Task inputs
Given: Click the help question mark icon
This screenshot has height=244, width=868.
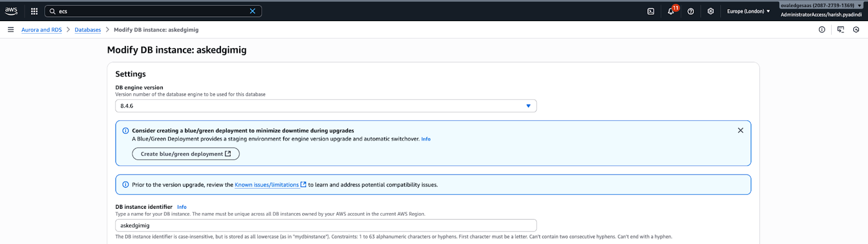Looking at the screenshot, I should (691, 11).
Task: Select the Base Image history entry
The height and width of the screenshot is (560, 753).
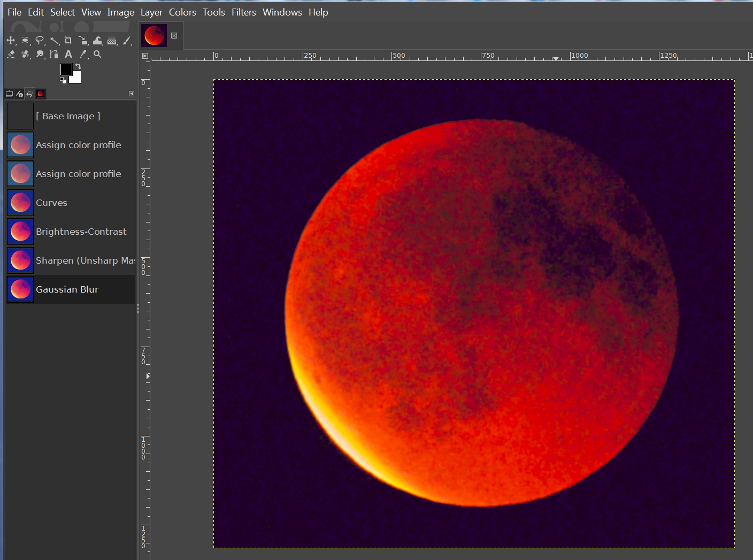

Directions for this task
If an entry contains an image, please omit that image and print everything else verbatim.

Output for this task
Given: Click the help question mark icon
This screenshot has height=244, width=868.
Looking at the screenshot, I should (691, 11).
Task: Select the Base Image history entry
The height and width of the screenshot is (560, 753).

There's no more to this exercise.